[Supplied material — start]

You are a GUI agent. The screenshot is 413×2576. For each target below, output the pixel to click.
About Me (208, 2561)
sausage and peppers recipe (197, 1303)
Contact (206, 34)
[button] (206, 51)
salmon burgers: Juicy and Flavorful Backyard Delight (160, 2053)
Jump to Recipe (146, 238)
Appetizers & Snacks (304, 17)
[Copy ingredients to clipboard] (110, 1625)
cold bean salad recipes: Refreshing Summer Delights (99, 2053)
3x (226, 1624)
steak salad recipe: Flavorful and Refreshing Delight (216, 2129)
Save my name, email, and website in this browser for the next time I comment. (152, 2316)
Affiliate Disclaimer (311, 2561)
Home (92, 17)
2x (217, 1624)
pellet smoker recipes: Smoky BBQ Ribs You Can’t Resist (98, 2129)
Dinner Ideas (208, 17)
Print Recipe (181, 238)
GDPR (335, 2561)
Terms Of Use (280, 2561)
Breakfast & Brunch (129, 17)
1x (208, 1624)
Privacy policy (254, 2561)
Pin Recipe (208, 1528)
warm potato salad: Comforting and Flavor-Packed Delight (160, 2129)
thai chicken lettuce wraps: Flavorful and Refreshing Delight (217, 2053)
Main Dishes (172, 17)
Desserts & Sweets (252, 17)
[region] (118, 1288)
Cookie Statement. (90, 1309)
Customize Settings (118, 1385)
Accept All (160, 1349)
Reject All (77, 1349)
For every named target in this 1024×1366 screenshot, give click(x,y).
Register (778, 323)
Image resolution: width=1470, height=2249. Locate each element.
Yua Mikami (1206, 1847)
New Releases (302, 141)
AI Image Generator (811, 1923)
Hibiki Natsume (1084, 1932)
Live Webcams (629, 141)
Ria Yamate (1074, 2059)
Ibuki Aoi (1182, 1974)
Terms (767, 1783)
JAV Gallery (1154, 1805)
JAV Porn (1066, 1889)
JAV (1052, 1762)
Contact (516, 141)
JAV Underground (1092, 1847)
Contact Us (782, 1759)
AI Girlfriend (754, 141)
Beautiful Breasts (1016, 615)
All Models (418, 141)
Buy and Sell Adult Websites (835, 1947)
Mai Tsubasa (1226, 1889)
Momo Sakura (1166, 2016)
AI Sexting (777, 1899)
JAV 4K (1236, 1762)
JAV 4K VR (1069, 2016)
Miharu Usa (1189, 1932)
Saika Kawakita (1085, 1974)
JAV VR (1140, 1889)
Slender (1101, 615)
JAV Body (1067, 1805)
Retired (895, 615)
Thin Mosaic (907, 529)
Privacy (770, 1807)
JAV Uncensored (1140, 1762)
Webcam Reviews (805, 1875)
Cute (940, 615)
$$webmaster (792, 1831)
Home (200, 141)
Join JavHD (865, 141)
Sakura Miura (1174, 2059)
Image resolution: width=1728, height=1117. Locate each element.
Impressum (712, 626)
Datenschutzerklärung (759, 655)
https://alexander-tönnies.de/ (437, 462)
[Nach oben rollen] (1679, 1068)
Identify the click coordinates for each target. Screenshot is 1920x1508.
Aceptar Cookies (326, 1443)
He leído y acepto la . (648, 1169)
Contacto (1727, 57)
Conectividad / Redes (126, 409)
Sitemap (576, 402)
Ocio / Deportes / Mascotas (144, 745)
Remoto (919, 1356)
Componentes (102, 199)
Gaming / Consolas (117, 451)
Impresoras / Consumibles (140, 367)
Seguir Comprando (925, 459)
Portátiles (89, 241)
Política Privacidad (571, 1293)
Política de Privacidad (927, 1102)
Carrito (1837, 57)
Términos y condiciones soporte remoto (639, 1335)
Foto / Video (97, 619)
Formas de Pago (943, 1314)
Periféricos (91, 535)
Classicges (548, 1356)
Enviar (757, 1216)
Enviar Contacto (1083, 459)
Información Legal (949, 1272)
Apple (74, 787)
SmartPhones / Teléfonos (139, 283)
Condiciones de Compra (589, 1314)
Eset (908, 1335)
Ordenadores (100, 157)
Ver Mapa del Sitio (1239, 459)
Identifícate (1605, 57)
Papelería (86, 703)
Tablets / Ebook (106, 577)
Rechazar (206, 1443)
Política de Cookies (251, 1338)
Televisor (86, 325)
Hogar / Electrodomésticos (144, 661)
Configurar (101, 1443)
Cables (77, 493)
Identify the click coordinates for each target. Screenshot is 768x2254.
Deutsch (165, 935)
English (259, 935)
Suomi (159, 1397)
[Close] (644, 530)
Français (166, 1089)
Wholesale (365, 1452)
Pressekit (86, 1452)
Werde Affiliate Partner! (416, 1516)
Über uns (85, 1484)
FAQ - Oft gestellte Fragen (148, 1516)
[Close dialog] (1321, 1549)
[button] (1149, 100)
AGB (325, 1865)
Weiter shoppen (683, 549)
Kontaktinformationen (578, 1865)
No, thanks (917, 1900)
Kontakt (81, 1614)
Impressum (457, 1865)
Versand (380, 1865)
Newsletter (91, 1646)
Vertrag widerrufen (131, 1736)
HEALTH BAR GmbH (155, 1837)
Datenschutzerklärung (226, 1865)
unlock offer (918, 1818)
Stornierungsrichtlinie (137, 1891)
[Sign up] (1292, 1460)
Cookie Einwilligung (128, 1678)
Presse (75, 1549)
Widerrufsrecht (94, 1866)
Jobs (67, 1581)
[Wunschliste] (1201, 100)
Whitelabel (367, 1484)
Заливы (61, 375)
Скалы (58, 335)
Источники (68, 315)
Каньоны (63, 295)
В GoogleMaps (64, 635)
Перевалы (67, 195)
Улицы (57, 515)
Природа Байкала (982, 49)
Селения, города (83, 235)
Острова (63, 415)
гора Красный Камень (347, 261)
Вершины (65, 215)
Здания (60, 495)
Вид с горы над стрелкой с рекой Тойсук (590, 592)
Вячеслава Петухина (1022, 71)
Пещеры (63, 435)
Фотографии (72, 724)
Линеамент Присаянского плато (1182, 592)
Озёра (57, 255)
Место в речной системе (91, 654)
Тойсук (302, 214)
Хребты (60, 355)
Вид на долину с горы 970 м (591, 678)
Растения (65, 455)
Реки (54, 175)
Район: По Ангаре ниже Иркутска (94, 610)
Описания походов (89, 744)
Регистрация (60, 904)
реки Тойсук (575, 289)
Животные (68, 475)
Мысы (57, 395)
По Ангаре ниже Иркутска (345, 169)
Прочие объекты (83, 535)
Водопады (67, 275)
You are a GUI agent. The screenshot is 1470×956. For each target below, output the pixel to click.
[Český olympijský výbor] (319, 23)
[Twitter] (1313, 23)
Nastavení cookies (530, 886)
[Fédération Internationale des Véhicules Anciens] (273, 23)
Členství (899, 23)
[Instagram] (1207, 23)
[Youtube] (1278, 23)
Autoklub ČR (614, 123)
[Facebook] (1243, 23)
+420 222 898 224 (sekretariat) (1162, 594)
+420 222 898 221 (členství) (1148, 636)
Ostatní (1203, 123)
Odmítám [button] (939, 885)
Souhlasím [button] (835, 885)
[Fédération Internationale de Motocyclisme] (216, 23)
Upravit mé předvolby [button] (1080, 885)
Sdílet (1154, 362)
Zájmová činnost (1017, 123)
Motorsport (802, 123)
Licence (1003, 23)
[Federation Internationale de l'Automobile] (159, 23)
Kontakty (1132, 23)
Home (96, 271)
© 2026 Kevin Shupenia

[Supplied material — finish]

Required action:
Every record should be given again exactly.

Task answer:
You are a GUI agent. The screenshot is 413×2576. For each target below, output the pixel to click.
About Me (208, 2561)
sausage and peppers recipe (197, 1303)
Contact (206, 34)
[button] (206, 51)
salmon burgers: Juicy and Flavorful Backyard Delight (160, 2053)
Jump to Recipe (146, 238)
Appetizers & Snacks (304, 17)
[Copy ingredients to clipboard] (110, 1625)
cold bean salad recipes: Refreshing Summer Delights (99, 2053)
3x (226, 1624)
steak salad recipe: Flavorful and Refreshing Delight (216, 2129)
Save my name, email, and website in this browser for the next time I comment. (152, 2316)
Affiliate Disclaimer (311, 2561)
Home (92, 17)
2x (217, 1624)
pellet smoker recipes: Smoky BBQ Ribs You Can’t Resist (98, 2129)
Dinner Ideas (208, 17)
Print Recipe (181, 238)
GDPR (335, 2561)
Terms Of Use (280, 2561)
Breakfast & Brunch (129, 17)
1x (208, 1624)
Privacy policy (254, 2561)
Pin Recipe (208, 1528)
warm potato salad: Comforting and Flavor-Packed Delight (160, 2129)
thai chicken lettuce wraps: Flavorful and Refreshing Delight (217, 2053)
Main Dishes (172, 17)
Desserts & Sweets (252, 17)
[region] (118, 1288)
Cookie Statement. (90, 1309)
Customize Settings (118, 1385)
Accept All (160, 1349)
Reject All (77, 1349)
For every named target in this 1024×1366 screenshot, give click(x,y).
Register (778, 323)
Image resolution: width=1470, height=2249. Locate each element.
Yua Mikami (1206, 1847)
New Releases (302, 141)
AI Image Generator (811, 1923)
Hibiki Natsume (1084, 1932)
Live Webcams (629, 141)
Ria Yamate (1074, 2059)
Ibuki Aoi (1182, 1974)
Terms (767, 1783)
JAV Gallery (1154, 1805)
JAV Porn (1066, 1889)
JAV (1052, 1762)
Contact (516, 141)
JAV Underground (1092, 1847)
Contact Us (782, 1759)
AI Girlfriend (754, 141)
Beautiful Breasts (1016, 615)
All Models (418, 141)
Buy and Sell Adult Websites (835, 1947)
Mai Tsubasa (1226, 1889)
Momo Sakura (1166, 2016)
AI Sexting (777, 1899)
JAV 4K (1236, 1762)
JAV 4K VR (1069, 2016)
Miharu Usa (1189, 1932)
Saika Kawakita (1085, 1974)
JAV VR (1140, 1889)
Slender (1101, 615)
JAV Body (1067, 1805)
Retired (895, 615)
Thin Mosaic (907, 529)
Privacy (770, 1807)
JAV Uncensored (1140, 1762)
Webcam Reviews (805, 1875)
Cute (940, 615)
$$webmaster (792, 1831)
Home (200, 141)
Join JavHD (865, 141)
Sakura Miura (1174, 2059)
Image resolution: width=1728, height=1117. Locate each element.
Impressum (712, 626)
Datenschutzerklärung (759, 655)
https://alexander-tönnies.de/ (437, 462)
[Nach oben rollen] (1679, 1068)
Identify the click coordinates for each target. Screenshot is 1920x1508.
Aceptar Cookies (326, 1443)
He leído y acepto la . (648, 1169)
Contacto (1727, 57)
Conectividad / Redes (126, 409)
Sitemap (576, 402)
Ocio / Deportes / Mascotas (144, 745)
Remoto (919, 1356)
Componentes (102, 199)
Gaming / Consolas (117, 451)
Impresoras / Consumibles (140, 367)
Seguir Comprando (925, 459)
Portátiles (89, 241)
Política Privacidad (571, 1293)
Política de Privacidad (927, 1102)
Carrito (1837, 57)
Términos y condiciones soporte remoto (639, 1335)
Foto / Video (97, 619)
Formas de Pago (943, 1314)
Periféricos (91, 535)
Classicges (548, 1356)
Enviar (757, 1216)
Enviar Contacto (1083, 459)
Información Legal (949, 1272)
Apple (74, 787)
SmartPhones / Teléfonos (139, 283)
Condiciones de Compra (589, 1314)
Eset (908, 1335)
Ordenadores (100, 157)
Ver Mapa del Sitio (1239, 459)
Identifícate (1605, 57)
Papelería (86, 703)
Tablets / Ebook (106, 577)
Rechazar (206, 1443)
Política de Cookies (251, 1338)
Televisor (86, 325)
Hogar / Electrodomésticos (144, 661)
Configurar (101, 1443)
Cables (77, 493)
Identify the click coordinates for each target. Screenshot is 768x2254.
Deutsch (165, 935)
English (259, 935)
Suomi (159, 1397)
[Close] (644, 530)
Français (166, 1089)
Wholesale (365, 1452)
Pressekit (86, 1452)
Werde Affiliate Partner! (416, 1516)
Über uns (85, 1484)
FAQ - Oft gestellte Fragen (148, 1516)
[Close dialog] (1321, 1549)
[button] (1149, 100)
AGB (325, 1865)
Weiter shoppen (683, 549)
Kontaktinformationen (578, 1865)
No, thanks (917, 1900)
Kontakt (81, 1614)
Impressum (457, 1865)
Versand (380, 1865)
Newsletter (91, 1646)
Vertrag widerrufen (131, 1736)
HEALTH BAR GmbH (155, 1837)
Datenschutzerklärung (226, 1865)
unlock offer (918, 1818)
Stornierungsrichtlinie (137, 1891)
[Sign up] (1292, 1460)
Cookie Einwilligung (128, 1678)
Presse (75, 1549)
Widerrufsrecht (94, 1866)
Jobs (67, 1581)
[Wunschliste] (1201, 100)
Whitelabel (367, 1484)
Заливы (61, 375)
Скалы (58, 335)
Источники (68, 315)
Каньоны (63, 295)
В GoogleMaps (64, 635)
Перевалы (67, 195)
Улицы (57, 515)
Природа Байкала (982, 49)
Селения, города (83, 235)
Острова (63, 415)
гора Красный Камень (347, 261)
Вершины (65, 215)
Здания (60, 495)
Вид с горы над стрелкой с рекой Тойсук (590, 592)
Вячеслава Петухина (1022, 71)
Пещеры (63, 435)
Фотографии (72, 724)
Линеамент Присаянского плато (1182, 592)
Озёра (57, 255)
Место в речной системе (91, 654)
Тойсук (302, 214)
Хребты (60, 355)
Вид на долину с горы 970 м (591, 678)
Растения (65, 455)
Реки (54, 175)
Район: По Ангаре ниже Иркутска (94, 610)
Описания походов (89, 744)
Регистрация (60, 904)
реки Тойсук (575, 289)
Животные (68, 475)
Мысы (57, 395)
По Ангаре ниже Иркутска (345, 169)
Прочие объекты (83, 535)
Водопады (67, 275)
You are a GUI agent. The screenshot is 1470×956. For each target below, output the pixel to click.
[Český olympijský výbor] (319, 23)
[Twitter] (1313, 23)
Nastavení cookies (530, 886)
[Fédération Internationale des Véhicules Anciens] (273, 23)
Členství (899, 23)
[Instagram] (1207, 23)
[Youtube] (1278, 23)
Autoklub ČR (614, 123)
[Facebook] (1243, 23)
+420 222 898 224 (sekretariat) (1162, 594)
+420 222 898 221 (členství) (1148, 636)
Ostatní (1203, 123)
Odmítám [button] (939, 885)
Souhlasím [button] (835, 885)
[Fédération Internationale de Motocyclisme] (216, 23)
Upravit mé předvolby [button] (1080, 885)
Sdílet (1154, 362)
Zájmová činnost (1017, 123)
Motorsport (802, 123)
Licence (1003, 23)
[Federation Internationale de l'Automobile] (159, 23)
Kontakty (1132, 23)
Home (96, 271)
© 2026 Kevin Shupenia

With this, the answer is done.